Optimal ω-3 to ω-6 ratio decreases infiltrating ovarian macrophages in the context of HFD feeding. Macrophages were identified using the marker CD68 in HFD-fed WT (n = 5) and fat-1 (n = 5) mice. Representative images are shown for (a) WT, (b) fat-1, and (c) negative control. Quantification of macrophage-positive cells per square millimeter of ovarian section was performed and results are presented in (d) as mean ± SEM. A two-sample t test was used to compared differences between groups.

Figure 6.

Optimal ω-3 to ω-6 ratio improves pregnancy rates in the context of HFD feeding.

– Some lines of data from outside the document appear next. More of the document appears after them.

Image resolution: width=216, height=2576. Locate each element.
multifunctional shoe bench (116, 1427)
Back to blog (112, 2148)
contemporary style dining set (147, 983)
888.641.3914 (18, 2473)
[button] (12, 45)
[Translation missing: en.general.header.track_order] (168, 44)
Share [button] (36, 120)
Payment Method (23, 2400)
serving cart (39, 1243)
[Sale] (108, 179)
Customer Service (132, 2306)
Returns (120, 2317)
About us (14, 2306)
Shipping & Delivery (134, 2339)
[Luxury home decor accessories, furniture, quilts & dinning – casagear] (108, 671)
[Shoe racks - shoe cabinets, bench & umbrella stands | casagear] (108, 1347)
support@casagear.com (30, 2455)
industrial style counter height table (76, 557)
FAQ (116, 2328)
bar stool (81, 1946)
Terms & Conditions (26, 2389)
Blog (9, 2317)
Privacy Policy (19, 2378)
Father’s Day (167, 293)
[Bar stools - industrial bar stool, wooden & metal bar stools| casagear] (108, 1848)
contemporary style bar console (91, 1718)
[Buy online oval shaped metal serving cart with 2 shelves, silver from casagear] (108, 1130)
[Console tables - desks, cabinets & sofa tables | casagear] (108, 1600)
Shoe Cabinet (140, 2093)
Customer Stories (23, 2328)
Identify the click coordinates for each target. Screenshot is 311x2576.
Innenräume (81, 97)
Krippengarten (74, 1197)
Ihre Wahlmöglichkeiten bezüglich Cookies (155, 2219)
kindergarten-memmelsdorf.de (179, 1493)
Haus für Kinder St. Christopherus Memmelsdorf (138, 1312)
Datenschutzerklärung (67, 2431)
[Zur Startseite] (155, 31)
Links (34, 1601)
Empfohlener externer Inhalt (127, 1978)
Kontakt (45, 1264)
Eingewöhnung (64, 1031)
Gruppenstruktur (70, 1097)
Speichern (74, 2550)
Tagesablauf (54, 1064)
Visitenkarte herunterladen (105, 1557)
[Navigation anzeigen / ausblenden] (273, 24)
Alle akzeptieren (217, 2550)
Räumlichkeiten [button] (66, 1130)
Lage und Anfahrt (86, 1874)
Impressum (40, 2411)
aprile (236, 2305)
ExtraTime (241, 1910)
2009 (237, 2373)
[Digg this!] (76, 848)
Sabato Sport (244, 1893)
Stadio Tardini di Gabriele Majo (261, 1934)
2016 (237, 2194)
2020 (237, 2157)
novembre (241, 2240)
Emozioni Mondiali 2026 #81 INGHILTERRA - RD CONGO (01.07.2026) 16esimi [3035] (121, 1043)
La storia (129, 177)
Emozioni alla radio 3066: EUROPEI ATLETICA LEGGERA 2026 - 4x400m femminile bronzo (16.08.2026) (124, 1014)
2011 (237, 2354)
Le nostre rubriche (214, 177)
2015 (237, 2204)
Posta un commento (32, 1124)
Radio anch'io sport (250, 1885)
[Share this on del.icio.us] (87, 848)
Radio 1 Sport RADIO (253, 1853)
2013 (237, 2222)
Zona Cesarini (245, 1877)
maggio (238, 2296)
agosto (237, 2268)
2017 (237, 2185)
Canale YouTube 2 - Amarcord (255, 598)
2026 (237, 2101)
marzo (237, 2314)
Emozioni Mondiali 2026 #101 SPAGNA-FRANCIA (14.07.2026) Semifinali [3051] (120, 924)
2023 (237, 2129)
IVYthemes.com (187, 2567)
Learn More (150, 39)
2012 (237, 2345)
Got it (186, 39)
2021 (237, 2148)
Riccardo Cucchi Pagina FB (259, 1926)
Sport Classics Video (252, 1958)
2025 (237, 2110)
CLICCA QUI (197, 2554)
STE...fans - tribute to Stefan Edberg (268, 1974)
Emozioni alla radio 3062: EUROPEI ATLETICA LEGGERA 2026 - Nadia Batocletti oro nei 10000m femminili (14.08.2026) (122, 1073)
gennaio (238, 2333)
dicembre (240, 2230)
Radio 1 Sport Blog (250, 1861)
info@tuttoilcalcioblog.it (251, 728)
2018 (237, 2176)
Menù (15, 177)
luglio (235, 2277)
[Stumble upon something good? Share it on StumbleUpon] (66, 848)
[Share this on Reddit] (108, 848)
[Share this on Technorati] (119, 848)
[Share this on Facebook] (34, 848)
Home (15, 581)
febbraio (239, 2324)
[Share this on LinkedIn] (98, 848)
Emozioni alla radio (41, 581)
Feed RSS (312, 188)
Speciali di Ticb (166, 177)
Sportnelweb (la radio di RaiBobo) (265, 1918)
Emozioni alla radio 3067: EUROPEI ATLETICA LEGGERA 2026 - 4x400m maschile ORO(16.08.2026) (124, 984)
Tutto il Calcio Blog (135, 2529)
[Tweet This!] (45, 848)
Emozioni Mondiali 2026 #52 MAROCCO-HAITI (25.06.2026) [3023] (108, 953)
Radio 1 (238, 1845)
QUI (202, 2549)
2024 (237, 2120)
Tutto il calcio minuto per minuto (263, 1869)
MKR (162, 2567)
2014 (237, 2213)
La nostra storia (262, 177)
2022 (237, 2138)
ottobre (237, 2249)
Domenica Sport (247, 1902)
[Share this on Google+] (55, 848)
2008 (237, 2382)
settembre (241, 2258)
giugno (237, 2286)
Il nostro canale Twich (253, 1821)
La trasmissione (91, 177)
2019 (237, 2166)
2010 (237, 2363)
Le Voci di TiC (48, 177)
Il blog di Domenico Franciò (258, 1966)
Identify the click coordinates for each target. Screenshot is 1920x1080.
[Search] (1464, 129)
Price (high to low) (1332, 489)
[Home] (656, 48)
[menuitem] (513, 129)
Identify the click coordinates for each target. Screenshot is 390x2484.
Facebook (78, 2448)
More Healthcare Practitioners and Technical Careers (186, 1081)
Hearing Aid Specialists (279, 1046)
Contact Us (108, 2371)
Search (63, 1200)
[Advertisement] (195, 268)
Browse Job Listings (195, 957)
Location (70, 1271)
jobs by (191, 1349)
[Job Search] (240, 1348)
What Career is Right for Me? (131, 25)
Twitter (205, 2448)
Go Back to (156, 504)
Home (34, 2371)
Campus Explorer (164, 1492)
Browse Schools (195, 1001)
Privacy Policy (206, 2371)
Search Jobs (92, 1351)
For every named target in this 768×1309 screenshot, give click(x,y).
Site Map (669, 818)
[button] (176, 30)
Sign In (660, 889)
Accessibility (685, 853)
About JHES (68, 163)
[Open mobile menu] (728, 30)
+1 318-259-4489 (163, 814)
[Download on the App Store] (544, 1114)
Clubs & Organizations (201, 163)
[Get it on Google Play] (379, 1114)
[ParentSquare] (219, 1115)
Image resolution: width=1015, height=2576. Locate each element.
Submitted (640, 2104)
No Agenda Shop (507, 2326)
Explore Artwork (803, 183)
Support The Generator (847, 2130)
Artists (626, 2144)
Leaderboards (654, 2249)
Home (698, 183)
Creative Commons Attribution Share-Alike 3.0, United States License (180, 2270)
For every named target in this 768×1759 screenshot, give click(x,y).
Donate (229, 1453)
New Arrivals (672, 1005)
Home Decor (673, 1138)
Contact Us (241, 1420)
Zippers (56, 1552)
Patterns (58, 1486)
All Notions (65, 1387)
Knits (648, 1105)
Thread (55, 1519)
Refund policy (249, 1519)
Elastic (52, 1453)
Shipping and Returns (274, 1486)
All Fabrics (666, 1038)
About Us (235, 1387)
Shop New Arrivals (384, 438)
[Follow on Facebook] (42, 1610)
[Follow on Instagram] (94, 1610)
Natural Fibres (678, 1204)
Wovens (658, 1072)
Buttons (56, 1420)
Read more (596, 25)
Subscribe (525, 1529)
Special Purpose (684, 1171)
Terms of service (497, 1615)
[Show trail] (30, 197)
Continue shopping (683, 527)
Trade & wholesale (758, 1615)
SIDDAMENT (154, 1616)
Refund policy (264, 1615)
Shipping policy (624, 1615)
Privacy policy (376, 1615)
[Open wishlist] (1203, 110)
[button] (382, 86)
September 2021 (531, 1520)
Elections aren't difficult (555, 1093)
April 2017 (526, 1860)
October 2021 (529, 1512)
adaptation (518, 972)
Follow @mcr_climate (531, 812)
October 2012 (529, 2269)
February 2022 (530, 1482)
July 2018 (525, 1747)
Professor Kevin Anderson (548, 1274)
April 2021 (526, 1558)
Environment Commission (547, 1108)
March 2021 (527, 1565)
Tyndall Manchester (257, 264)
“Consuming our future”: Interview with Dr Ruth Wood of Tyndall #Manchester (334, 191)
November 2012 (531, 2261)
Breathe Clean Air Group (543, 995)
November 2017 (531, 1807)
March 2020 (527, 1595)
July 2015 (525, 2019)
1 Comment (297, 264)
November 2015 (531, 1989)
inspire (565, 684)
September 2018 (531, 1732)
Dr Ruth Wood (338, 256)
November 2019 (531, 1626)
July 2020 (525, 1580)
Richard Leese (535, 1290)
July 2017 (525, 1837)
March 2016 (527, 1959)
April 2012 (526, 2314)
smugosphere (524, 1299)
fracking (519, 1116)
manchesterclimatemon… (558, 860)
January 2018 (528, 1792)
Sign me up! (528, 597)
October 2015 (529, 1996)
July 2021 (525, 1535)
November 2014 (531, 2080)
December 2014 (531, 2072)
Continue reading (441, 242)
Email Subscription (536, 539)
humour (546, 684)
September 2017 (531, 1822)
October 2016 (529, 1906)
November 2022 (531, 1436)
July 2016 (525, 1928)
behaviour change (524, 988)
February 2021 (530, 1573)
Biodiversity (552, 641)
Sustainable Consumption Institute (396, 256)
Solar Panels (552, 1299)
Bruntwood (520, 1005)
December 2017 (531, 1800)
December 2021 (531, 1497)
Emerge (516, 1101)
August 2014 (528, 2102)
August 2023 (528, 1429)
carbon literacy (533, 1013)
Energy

Breeding trials were conducted from 15 wk of age until 1 y of age in fat-1 and WT mice maintained on an HFD from 5 wk of age to assess (a) average number of pups per litter per mouse, (b) average pup weight per mouse, (c) pregnancy rate, and (d) litter size over time. (a–c) Data are plotted as mean and 95% CI. ***P = 0.001 as determined by a two-sample t test. (d) Data are presented as the number of pups per litter for each month over the months observed for each mouse. (a) Fat-1, n = 7; WT, n = 11. (b, d) Fat-1, n = 8; WT, n = 11. (c) Fat-1, n = 8; WT, n = 12.

Figure 7.

Optimal ω-3 to ω-6 ratio decreases overall survival in the context of HFD feeding. Using time-to-event methods, the number of days after the start of breeding until death or euthanasia was compared between WT and fat-1 mice. Fat-1 mice were more likely to die or be euthanized earlier than WT mice (P = 0.033). WT, n = 12; fat-1, n = 8.